En el día de Pascua, leemos en el Evangelio cómo Pedro y Juan corrieron al sepulcro vacío. Juan entró, vio y creyó. El Evangelio de hoy nos sitúa ante otro momento de fe: el episodio de Tomás. Tomás insiste en tener pruebas antes de creer: «Si no veo en sus manos la señal de los clavos, si no meto el dedo en el agujero de los clavos y no meto la mano en su costado, no lo creo». Ese «no lo creo» suena mucho a lo que diría un adulto: medido, prudente, exigente de evidencias.
Esto nos recuerda una conexión literaria sorprendente. Victor Hugo nos presenta al famoso personaje Quasimodo en su libro Notre-Dame de París. La mayoría lo conoce como el campanero jorobado de la catedral, pero quizá no el origen de su nombre. Recibió ese nombre por la antífona de entrada de un domingo como este, porque fue encontrado y bautizado en este día. Su nombre proviene de las dos primeras palabras de la antífona de entrada de la Misa de hoy en latín, que comienza con: «Quasi modo géniti infántes», «como niños recién nacidos». El autor incluso sugiere otro nivel de significado: quasi modo puede sonar como casi formado o de algún modo incompleto, lo cual evoca las deformidades físicas de Quasimodo.
La antífona completa habla de los recién bautizados como niños recién nacidos que desean la leche espiritual pura, para que así crezcan hacia la salvación. Espiritualmente, se nos invita a volver a ser niños —no infantiles, sino como niños: abiertos, confiados, receptivos. A creer no solo mediante el cálculo y la prueba, sino con la humilde confianza de un niño que se fía de quien le habla. Ser recién nacidos en la fe también moldea nuestra manera de creer. Se nos invita a ir más allá de la exigencia de pruebas de Tomás en toda circunstancia. Jesús le dice: «¿Porque me has visto has creído? Bienaventurados los que crean sin haber visto».
Este domingo también es conocido como el Domingo in albis, esto es, de blanco, porque los bautizados en Pascua se quitan hoy las vestiduras blancas, después de ocho días de llevarlas. La Iglesia los ha tratado como «recién nacidos en la fe», aprendiendo poco a poco a caminar en esta vida nueva. Y hoy es también el Domingo de la Divina Misericordia.
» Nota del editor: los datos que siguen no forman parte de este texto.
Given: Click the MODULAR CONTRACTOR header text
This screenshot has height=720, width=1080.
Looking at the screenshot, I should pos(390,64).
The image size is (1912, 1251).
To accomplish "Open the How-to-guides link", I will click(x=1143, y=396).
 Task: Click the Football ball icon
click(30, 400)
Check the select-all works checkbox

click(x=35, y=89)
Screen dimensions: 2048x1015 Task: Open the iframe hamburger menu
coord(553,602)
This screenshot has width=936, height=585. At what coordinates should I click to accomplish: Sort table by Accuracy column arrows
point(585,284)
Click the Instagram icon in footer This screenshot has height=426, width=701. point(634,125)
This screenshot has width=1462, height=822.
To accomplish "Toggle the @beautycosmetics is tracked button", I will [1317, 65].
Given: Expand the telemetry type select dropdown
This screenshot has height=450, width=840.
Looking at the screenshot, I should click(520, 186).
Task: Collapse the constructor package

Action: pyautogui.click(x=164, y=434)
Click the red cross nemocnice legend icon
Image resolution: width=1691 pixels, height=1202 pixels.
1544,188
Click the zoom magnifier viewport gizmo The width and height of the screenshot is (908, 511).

La misericordia de Dios no solo perdona, nos recrea, nos hace nuevos.
El Jesús resucitado se acerca a sus discípulos y los saluda diciendo: «Paz a vosotros». Luego sopla sobre ellos y dice: «Recibid el Espíritu Santo; a quienes les perdonéis los pecados, les quedan perdonados; a quienes se los retengáis, les quedan retenidos». En este momento, Cristo confía a la Iglesia el sacramento de la misericordia. A través del sacramento de la reconciliación, la misericordia de Dios nos toca personalmente y nos hace nuevos otra vez. Cada confesión es, en un sentido real, un nuevo nacimiento. Salimos de ella quasi modo géniti infántes, como niños recién nacidos.
Hoy, la Iglesia nos recuerda con suavidad que nos dejemos hacer nuevos, que dejemos que la misericordia de Dios nos rehaga, para llegar a ser, una vez más, como niños recién nacidos: dispuestos a creer, dispuestos a dejarnos abrazar por la misericordia de Dios, dispuestos a vivir la vida del Cristo resucitado.